> **Arbeitsauftrag**
Setzen Sie den Textauszug über Arbeitsvolumen und Armutsrisiko von Haushalten im Anschluss an seinen letzten Satz fort.

> **Textauszug**
+---+

Des Weiteren wird festgestellt, dass das Arbeitsvolumen des Haushalts einen entscheidenden Faktor darstellt: Bei einer Wochenarbeitszeit von 20 bis 29 Stunden (pro Erwachsener im Haushalt), anstatt weniger als 20 Stunden, sinkt die Wahrscheinlichkeit der Einkommensarmut um 7 Prozentpunkte (Referenzquote: 15,9 %) und die Wahrscheinlichkeit der materiellen Entbehrung um fast zwei Punkte (Basis: 3,7 %). Ab 30 Arbeitsstunden pro Erwachsener geht die Wahrscheinlichkeit massgeblich um 12 bis 14 Punkte für die Einkommensarmut und um 2 bis 3 Punkte für die materielle Entbehrung zurück.

+---+

> **Datensatz**
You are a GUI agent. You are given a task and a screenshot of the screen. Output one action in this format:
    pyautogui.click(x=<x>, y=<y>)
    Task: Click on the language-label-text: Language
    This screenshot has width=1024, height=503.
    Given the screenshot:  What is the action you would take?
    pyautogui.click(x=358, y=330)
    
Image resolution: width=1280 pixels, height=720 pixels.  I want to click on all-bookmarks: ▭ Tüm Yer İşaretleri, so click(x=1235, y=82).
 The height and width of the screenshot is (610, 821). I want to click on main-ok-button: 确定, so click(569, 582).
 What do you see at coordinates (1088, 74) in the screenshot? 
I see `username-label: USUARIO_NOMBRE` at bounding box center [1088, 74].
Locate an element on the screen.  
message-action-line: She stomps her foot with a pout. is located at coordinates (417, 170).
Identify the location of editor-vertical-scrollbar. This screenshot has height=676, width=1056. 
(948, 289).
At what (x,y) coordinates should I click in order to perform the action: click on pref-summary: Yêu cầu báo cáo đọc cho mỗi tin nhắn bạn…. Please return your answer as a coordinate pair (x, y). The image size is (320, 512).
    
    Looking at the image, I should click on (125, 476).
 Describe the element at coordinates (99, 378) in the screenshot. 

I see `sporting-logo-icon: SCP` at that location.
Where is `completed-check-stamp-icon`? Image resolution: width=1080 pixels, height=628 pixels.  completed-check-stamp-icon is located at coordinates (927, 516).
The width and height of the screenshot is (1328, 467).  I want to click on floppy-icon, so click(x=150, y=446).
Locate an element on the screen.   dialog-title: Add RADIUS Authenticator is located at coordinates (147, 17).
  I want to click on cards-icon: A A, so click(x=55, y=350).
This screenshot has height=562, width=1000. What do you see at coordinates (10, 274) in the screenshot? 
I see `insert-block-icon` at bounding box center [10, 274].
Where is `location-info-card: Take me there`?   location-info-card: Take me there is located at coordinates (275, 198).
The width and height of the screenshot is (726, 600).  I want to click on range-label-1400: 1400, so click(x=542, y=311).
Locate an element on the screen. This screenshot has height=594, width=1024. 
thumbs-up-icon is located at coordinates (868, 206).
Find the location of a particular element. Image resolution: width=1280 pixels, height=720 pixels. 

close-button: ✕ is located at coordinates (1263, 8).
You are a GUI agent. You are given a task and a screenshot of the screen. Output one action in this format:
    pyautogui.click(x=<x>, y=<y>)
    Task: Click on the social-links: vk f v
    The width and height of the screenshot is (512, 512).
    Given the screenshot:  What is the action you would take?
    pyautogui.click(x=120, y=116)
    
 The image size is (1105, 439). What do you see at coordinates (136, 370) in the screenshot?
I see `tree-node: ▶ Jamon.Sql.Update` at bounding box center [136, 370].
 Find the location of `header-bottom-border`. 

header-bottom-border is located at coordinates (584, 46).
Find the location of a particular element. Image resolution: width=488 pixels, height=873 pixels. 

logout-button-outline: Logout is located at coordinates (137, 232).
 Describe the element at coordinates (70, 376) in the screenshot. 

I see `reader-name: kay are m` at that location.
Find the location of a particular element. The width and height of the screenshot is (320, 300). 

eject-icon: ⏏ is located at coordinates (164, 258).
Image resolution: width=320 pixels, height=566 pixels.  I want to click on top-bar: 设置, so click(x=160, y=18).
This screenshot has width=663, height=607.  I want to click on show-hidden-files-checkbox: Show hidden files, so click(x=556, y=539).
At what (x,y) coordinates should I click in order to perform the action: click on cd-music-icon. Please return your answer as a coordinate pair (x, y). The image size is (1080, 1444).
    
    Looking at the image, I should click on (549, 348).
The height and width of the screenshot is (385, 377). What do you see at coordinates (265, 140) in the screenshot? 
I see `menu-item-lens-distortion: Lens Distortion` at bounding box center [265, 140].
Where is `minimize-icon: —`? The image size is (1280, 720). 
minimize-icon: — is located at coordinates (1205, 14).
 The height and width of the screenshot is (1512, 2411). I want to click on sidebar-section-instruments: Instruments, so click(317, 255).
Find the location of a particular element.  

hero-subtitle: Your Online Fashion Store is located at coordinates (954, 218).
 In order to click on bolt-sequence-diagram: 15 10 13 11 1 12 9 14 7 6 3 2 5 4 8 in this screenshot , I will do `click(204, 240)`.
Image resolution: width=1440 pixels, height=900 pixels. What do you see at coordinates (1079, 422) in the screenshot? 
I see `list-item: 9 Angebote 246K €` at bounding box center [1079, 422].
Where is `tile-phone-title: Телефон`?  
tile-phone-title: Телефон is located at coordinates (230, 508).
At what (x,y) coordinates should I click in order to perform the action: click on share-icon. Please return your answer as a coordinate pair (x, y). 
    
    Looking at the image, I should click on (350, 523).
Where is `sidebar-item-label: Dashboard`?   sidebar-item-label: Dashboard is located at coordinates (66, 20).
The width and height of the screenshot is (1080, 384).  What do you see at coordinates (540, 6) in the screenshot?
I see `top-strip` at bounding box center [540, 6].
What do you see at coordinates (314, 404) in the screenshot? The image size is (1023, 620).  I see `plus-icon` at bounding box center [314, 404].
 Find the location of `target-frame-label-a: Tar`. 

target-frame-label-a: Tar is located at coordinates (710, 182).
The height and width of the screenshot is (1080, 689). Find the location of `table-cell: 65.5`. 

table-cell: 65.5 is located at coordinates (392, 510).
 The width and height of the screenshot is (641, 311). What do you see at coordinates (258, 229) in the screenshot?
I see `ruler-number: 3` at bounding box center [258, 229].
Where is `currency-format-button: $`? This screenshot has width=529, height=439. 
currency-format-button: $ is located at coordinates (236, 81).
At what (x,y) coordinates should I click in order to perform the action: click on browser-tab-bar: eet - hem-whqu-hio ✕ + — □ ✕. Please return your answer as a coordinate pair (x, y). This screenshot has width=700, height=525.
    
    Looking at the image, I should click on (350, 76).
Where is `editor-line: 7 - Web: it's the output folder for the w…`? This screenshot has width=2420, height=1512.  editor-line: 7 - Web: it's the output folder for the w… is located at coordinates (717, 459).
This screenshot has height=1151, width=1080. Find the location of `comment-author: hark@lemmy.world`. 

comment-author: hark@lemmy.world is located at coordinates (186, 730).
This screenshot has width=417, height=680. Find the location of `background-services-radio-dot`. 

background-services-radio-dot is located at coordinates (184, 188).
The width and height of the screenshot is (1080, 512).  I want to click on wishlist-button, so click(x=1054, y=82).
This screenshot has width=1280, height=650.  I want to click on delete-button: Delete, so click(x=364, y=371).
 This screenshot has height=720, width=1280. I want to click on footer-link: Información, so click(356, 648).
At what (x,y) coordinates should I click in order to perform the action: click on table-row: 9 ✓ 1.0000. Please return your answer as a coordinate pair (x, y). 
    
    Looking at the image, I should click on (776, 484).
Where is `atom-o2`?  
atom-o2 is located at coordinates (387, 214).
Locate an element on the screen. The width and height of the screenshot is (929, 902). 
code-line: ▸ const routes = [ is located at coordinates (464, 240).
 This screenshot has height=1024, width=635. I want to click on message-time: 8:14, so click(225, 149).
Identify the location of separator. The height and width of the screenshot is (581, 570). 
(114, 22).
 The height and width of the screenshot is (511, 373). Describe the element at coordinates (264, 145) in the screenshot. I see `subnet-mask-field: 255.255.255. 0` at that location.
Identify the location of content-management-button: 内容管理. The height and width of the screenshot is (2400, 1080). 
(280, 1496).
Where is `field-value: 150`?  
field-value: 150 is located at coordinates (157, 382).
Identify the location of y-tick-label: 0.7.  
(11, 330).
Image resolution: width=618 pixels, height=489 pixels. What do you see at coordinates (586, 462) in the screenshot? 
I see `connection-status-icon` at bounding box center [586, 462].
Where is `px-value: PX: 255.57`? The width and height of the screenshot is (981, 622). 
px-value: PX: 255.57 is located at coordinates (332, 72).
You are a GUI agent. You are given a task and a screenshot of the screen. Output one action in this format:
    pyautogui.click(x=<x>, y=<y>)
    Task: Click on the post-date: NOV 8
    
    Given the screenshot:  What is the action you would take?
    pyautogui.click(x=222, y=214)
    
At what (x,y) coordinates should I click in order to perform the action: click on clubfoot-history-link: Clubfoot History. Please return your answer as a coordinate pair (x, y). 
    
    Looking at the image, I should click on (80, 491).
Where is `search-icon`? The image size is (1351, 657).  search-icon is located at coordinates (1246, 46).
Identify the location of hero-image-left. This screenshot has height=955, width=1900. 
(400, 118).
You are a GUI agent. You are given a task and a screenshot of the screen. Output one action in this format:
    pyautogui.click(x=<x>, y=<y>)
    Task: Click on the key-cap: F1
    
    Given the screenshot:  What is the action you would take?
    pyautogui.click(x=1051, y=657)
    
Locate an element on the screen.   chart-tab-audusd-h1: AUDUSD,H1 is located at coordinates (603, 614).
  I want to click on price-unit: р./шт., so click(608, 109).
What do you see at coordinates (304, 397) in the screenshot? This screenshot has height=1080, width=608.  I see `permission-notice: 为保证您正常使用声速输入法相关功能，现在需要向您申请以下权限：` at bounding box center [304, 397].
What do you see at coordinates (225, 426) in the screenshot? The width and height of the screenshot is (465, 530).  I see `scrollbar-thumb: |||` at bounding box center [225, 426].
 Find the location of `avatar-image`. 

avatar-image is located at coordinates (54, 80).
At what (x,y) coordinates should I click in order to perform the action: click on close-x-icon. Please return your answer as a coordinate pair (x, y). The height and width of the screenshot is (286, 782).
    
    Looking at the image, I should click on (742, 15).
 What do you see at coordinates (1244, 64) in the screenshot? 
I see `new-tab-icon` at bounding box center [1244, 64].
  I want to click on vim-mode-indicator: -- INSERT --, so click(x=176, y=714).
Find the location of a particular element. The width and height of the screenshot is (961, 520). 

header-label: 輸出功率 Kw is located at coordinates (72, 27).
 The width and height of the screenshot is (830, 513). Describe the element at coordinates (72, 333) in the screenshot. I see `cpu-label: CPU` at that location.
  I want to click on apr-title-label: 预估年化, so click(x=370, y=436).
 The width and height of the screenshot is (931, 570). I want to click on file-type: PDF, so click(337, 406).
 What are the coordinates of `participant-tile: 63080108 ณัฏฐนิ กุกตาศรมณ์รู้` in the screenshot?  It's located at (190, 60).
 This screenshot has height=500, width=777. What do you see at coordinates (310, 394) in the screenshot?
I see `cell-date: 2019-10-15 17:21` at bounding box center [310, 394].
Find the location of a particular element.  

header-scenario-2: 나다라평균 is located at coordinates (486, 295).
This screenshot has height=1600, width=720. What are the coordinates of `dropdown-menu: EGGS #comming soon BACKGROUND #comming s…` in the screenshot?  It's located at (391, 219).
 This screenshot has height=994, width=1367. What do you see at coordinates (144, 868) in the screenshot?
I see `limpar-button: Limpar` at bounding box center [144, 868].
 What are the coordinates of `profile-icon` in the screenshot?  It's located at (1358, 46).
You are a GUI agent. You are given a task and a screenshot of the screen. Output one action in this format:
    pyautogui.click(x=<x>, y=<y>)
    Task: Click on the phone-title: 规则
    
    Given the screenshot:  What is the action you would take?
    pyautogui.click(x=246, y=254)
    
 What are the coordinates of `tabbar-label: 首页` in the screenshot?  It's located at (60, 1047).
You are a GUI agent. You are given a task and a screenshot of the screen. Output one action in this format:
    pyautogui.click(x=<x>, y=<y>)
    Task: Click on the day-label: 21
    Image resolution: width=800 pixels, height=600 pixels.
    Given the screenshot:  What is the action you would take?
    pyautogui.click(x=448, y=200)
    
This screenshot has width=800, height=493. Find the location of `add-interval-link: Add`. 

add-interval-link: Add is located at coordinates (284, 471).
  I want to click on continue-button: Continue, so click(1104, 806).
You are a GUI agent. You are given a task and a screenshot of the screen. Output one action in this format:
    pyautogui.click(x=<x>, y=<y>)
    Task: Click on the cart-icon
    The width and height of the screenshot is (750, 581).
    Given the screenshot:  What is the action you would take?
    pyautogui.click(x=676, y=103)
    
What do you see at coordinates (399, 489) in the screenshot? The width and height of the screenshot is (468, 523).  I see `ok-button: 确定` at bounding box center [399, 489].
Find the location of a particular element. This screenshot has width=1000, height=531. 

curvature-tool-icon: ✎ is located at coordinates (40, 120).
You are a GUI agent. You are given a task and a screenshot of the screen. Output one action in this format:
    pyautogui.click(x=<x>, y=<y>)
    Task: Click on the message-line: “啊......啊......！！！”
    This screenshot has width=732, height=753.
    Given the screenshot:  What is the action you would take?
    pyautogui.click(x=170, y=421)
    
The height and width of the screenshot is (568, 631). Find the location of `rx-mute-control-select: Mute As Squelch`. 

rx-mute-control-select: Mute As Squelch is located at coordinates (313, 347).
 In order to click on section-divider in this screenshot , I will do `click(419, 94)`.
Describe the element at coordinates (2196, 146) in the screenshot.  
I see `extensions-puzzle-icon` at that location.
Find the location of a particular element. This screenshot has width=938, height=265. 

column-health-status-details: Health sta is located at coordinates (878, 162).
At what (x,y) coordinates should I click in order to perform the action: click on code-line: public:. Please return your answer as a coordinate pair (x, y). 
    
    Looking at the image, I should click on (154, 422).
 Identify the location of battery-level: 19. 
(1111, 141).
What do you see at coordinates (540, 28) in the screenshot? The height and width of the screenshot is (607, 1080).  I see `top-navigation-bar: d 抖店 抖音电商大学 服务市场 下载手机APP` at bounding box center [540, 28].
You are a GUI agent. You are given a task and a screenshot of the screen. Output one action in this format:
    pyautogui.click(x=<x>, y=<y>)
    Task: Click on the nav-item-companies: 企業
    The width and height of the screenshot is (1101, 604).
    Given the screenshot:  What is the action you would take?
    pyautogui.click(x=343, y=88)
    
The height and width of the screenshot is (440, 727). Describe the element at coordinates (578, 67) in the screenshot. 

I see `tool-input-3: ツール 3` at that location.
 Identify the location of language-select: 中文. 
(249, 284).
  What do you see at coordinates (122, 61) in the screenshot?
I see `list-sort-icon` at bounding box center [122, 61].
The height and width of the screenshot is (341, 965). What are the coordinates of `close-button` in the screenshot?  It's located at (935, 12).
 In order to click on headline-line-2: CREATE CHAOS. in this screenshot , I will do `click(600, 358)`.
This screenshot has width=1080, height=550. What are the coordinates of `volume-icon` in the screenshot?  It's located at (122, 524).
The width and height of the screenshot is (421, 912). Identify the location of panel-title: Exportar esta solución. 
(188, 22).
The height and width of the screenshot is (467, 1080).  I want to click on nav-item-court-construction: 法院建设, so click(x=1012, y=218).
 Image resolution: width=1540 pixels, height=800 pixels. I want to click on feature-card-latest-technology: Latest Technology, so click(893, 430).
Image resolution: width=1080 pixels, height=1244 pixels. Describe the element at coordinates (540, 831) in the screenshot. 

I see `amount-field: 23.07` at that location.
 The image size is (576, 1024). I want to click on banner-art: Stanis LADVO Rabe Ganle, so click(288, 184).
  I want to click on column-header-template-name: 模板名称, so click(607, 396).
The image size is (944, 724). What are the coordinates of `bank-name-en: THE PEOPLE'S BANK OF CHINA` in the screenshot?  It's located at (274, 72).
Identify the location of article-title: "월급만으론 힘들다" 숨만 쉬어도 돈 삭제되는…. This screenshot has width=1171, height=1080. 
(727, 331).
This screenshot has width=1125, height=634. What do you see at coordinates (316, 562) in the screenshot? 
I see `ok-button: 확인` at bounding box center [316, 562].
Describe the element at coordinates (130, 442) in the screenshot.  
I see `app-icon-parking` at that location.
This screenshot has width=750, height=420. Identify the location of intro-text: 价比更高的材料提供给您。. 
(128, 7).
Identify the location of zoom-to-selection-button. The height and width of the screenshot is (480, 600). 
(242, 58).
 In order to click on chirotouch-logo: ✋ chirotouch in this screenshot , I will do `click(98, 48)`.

+---+

> **Lösung**
In Bezug auf den Stundenlohn zeigt sich, dass ein Wert von über 35 Franken (d. h. mehr als 5‘740 Franken für eine Vollzeitstelle mit 41 Stunden pro Woche) anstatt von unter 25 Franken (weniger als 4‘100 Franken pro Monat in Vollzeit) die Wahrscheinlichkeit der Einkommensarmut um über 10 Punkte senkt (Referenzquote: 12,5 %) und die der materiellen Entbehrung um 1,5 Punkte (Referenz: 2,8 %). Bei einem Stundenlohn zwischen 25 und 35 Franken anstatt von weniger als 25 Franken ist der Einfluss jedoch deutlich geringer: Während die Gefahr der Einkommensarmut um 6,6 Punkte abnimmt, kann praktisch kein Einfluss auf das Risiko der materiellen Entbehrung nachgewiesen werden.

Im Folgenden untersuchen wir den vierten und letzten Mechanismus, in dem wir die Armutsquoten vergleichen, wenn einerseits die Sozialtransfers einbezogen und andererseits aus dem Haushaltseinkommen ausgeschlossen werden.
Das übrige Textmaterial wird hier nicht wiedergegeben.